- DATA RECORDS:
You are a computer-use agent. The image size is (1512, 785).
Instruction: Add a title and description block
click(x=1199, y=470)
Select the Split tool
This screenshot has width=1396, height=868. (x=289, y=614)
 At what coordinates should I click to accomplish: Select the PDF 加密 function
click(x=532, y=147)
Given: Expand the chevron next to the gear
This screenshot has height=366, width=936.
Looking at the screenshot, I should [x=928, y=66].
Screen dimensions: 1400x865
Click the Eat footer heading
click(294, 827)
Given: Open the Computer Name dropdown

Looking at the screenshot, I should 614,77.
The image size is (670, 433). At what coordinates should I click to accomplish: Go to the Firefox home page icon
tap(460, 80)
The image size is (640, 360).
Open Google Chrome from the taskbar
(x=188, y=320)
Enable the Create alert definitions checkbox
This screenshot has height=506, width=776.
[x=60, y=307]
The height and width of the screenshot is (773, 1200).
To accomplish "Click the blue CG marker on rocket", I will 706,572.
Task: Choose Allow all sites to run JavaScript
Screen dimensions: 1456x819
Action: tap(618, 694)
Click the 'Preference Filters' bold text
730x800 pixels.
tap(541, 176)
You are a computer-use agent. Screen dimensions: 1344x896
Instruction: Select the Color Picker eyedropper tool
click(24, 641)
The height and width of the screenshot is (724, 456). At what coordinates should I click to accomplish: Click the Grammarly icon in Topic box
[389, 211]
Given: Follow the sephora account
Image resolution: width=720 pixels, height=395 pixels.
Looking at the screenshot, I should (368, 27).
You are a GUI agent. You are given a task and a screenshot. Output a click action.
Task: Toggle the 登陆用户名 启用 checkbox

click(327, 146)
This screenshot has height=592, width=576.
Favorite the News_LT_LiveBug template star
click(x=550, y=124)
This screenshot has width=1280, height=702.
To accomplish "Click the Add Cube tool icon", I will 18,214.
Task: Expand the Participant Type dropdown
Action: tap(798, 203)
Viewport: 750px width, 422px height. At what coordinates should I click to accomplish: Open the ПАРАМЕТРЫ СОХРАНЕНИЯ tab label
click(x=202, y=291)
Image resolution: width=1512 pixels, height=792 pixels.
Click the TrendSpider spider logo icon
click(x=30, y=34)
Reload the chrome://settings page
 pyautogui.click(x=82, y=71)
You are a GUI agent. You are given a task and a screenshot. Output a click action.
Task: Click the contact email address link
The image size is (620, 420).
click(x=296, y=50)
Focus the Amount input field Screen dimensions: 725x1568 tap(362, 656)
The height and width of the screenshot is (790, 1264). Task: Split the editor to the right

- TASK GOAL: Revise the entries above so that every occurrence of "Screen dimensions" becomes "Display size", and leave all other text unchanged.

- RESPONSE TO THE EXERCISE:
You are a computer-use agent. The image size is (1512, 785).
Instruction: Add a title and description block
click(x=1199, y=470)
Select the Split tool
This screenshot has width=1396, height=868. (x=289, y=614)
 At what coordinates should I click to accomplish: Select the PDF 加密 function
click(x=532, y=147)
Given: Expand the chevron next to the gear
This screenshot has height=366, width=936.
Looking at the screenshot, I should [x=928, y=66].
Display size: 1400x865
Click the Eat footer heading
click(294, 827)
Given: Open the Computer Name dropdown

Looking at the screenshot, I should 614,77.
The image size is (670, 433). At what coordinates should I click to accomplish: Go to the Firefox home page icon
tap(460, 80)
The image size is (640, 360).
Open Google Chrome from the taskbar
(x=188, y=320)
Enable the Create alert definitions checkbox
This screenshot has height=506, width=776.
[x=60, y=307]
The height and width of the screenshot is (773, 1200).
To accomplish "Click the blue CG marker on rocket", I will 706,572.
Task: Choose Allow all sites to run JavaScript
Display size: 1456x819
Action: tap(618, 694)
Click the 'Preference Filters' bold text
730x800 pixels.
tap(541, 176)
You are a computer-use agent. Display size: 1344x896
Instruction: Select the Color Picker eyedropper tool
click(24, 641)
The height and width of the screenshot is (724, 456). At what coordinates should I click to accomplish: Click the Grammarly icon in Topic box
[389, 211]
Given: Follow the sephora account
Image resolution: width=720 pixels, height=395 pixels.
Looking at the screenshot, I should (368, 27).
You are a GUI agent. You are given a task and a screenshot. Output a click action.
Task: Toggle the 登陆用户名 启用 checkbox

click(327, 146)
This screenshot has height=592, width=576.
Favorite the News_LT_LiveBug template star
click(x=550, y=124)
This screenshot has width=1280, height=702.
To accomplish "Click the Add Cube tool icon", I will 18,214.
Task: Expand the Participant Type dropdown
Action: tap(798, 203)
Viewport: 750px width, 422px height. At what coordinates should I click to accomplish: Open the ПАРАМЕТРЫ СОХРАНЕНИЯ tab label
click(x=202, y=291)
Image resolution: width=1512 pixels, height=792 pixels.
Click the TrendSpider spider logo icon
click(x=30, y=34)
Reload the chrome://settings page
 pyautogui.click(x=82, y=71)
You are a GUI agent. You are given a task and a screenshot. Output a click action.
Task: Click the contact email address link
The image size is (620, 420).
click(x=296, y=50)
Focus the Amount input field Display size: 725x1568 tap(362, 656)
The height and width of the screenshot is (790, 1264). Task: Split the editor to the right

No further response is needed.